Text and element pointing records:
******************************
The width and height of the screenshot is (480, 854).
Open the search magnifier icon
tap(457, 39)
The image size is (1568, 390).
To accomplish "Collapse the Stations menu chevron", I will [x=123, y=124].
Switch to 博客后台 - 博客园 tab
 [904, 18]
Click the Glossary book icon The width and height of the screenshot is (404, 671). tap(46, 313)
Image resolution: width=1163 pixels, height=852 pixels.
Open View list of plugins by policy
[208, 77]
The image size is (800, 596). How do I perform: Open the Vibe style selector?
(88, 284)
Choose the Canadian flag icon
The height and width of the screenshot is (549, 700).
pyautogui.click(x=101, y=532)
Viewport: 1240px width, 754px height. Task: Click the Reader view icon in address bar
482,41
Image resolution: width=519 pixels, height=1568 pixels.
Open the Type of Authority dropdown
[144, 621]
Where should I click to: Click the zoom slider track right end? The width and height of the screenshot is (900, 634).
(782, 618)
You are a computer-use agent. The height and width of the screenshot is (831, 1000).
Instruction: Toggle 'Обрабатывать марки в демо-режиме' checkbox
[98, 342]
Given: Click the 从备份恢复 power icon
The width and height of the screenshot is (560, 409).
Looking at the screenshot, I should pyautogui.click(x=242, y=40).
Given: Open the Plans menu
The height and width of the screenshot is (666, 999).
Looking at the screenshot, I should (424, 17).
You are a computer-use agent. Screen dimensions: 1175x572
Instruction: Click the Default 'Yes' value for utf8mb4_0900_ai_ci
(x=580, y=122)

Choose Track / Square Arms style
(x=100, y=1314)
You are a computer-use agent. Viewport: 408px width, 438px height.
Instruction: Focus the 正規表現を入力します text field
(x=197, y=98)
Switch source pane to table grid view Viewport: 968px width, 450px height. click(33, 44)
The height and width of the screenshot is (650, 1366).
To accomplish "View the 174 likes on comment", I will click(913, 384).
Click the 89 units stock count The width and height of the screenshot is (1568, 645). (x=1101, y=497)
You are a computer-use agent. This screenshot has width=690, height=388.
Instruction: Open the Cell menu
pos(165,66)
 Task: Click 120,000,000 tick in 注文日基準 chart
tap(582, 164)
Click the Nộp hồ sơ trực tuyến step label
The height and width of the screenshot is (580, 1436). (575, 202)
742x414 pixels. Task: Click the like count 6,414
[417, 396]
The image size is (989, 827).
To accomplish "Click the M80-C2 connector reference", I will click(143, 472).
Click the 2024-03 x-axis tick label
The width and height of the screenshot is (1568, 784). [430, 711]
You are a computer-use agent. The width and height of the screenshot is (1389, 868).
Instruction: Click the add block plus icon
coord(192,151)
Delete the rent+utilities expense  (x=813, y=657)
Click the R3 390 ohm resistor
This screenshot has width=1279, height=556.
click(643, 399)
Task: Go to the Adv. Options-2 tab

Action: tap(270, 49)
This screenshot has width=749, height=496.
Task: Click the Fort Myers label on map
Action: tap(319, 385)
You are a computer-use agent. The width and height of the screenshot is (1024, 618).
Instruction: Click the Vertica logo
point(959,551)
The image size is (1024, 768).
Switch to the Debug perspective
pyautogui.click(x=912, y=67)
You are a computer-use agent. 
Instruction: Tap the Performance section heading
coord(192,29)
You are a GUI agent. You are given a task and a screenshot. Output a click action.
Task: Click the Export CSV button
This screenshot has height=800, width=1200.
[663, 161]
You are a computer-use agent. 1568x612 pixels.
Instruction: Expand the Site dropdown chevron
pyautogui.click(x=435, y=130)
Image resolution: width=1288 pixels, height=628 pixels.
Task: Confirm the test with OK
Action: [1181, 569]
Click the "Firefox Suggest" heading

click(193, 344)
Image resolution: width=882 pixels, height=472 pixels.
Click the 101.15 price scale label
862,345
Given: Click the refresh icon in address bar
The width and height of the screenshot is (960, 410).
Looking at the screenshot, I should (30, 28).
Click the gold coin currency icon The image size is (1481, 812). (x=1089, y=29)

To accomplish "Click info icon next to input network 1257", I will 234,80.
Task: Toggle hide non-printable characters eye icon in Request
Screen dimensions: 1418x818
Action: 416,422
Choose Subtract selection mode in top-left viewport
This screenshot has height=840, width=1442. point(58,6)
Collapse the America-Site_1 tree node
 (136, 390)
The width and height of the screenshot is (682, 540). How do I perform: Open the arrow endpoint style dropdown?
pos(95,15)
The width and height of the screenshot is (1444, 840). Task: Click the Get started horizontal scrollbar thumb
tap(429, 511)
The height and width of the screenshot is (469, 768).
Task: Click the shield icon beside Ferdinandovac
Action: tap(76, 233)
******************************
DIRECTIONS FOR THIS TASK:
Reproduce all of the records above line for line, without changing anything.

EXERCISE OUTPUT:
The width and height of the screenshot is (480, 854).
Open the search magnifier icon
tap(457, 39)
The image size is (1568, 390).
To accomplish "Collapse the Stations menu chevron", I will [x=123, y=124].
Switch to 博客后台 - 博客园 tab
 [904, 18]
Click the Glossary book icon The width and height of the screenshot is (404, 671). tap(46, 313)
Image resolution: width=1163 pixels, height=852 pixels.
Open View list of plugins by policy
[208, 77]
The image size is (800, 596). How do I perform: Open the Vibe style selector?
(88, 284)
Choose the Canadian flag icon
The height and width of the screenshot is (549, 700).
pyautogui.click(x=101, y=532)
Viewport: 1240px width, 754px height. Task: Click the Reader view icon in address bar
482,41
Image resolution: width=519 pixels, height=1568 pixels.
Open the Type of Authority dropdown
[144, 621]
Where should I click to: Click the zoom slider track right end? The width and height of the screenshot is (900, 634).
(782, 618)
You are a computer-use agent. The height and width of the screenshot is (831, 1000).
Instruction: Toggle 'Обрабатывать марки в демо-режиме' checkbox
[98, 342]
Given: Click the 从备份恢复 power icon
The width and height of the screenshot is (560, 409).
Looking at the screenshot, I should pyautogui.click(x=242, y=40).
Given: Open the Plans menu
The height and width of the screenshot is (666, 999).
Looking at the screenshot, I should (424, 17).
You are a computer-use agent. Screen dimensions: 1175x572
Instruction: Click the Default 'Yes' value for utf8mb4_0900_ai_ci
(x=580, y=122)

Choose Track / Square Arms style
(x=100, y=1314)
You are a computer-use agent. Viewport: 408px width, 438px height.
Instruction: Focus the 正規表現を入力します text field
(x=197, y=98)
Switch source pane to table grid view Viewport: 968px width, 450px height. click(33, 44)
The height and width of the screenshot is (650, 1366).
To accomplish "View the 174 likes on comment", I will click(913, 384).
Click the 89 units stock count The width and height of the screenshot is (1568, 645). (x=1101, y=497)
You are a computer-use agent. This screenshot has width=690, height=388.
Instruction: Open the Cell menu
pos(165,66)
 Task: Click 120,000,000 tick in 注文日基準 chart
tap(582, 164)
Click the Nộp hồ sơ trực tuyến step label
The height and width of the screenshot is (580, 1436). (575, 202)
742x414 pixels. Task: Click the like count 6,414
[417, 396]
The image size is (989, 827).
To accomplish "Click the M80-C2 connector reference", I will click(143, 472).
Click the 2024-03 x-axis tick label
The width and height of the screenshot is (1568, 784). [430, 711]
You are a computer-use agent. The width and height of the screenshot is (1389, 868).
Instruction: Click the add block plus icon
coord(192,151)
Delete the rent+utilities expense  (x=813, y=657)
Click the R3 390 ohm resistor
This screenshot has width=1279, height=556.
click(643, 399)
Task: Go to the Adv. Options-2 tab

Action: tap(270, 49)
This screenshot has width=749, height=496.
Task: Click the Fort Myers label on map
Action: tap(319, 385)
You are a computer-use agent. The width and height of the screenshot is (1024, 618).
Instruction: Click the Vertica logo
point(959,551)
The image size is (1024, 768).
Switch to the Debug perspective
pyautogui.click(x=912, y=67)
You are a computer-use agent. 
Instruction: Tap the Performance section heading
coord(192,29)
You are a GUI agent. You are given a task and a screenshot. Output a click action.
Task: Click the Export CSV button
This screenshot has height=800, width=1200.
[663, 161]
You are a computer-use agent. 1568x612 pixels.
Instruction: Expand the Site dropdown chevron
pyautogui.click(x=435, y=130)
Image resolution: width=1288 pixels, height=628 pixels.
Task: Confirm the test with OK
Action: [1181, 569]
Click the "Firefox Suggest" heading

click(193, 344)
Image resolution: width=882 pixels, height=472 pixels.
Click the 101.15 price scale label
862,345
Given: Click the refresh icon in address bar
The width and height of the screenshot is (960, 410).
Looking at the screenshot, I should (30, 28).
Click the gold coin currency icon The image size is (1481, 812). (x=1089, y=29)

To accomplish "Click info icon next to input network 1257", I will 234,80.
Task: Toggle hide non-printable characters eye icon in Request
Screen dimensions: 1418x818
Action: 416,422
Choose Subtract selection mode in top-left viewport
This screenshot has height=840, width=1442. point(58,6)
Collapse the America-Site_1 tree node
 (136, 390)
The width and height of the screenshot is (682, 540). How do I perform: Open the arrow endpoint style dropdown?
pos(95,15)
The width and height of the screenshot is (1444, 840). Task: Click the Get started horizontal scrollbar thumb
tap(429, 511)
The height and width of the screenshot is (469, 768).
Task: Click the shield icon beside Ferdinandovac
Action: tap(76, 233)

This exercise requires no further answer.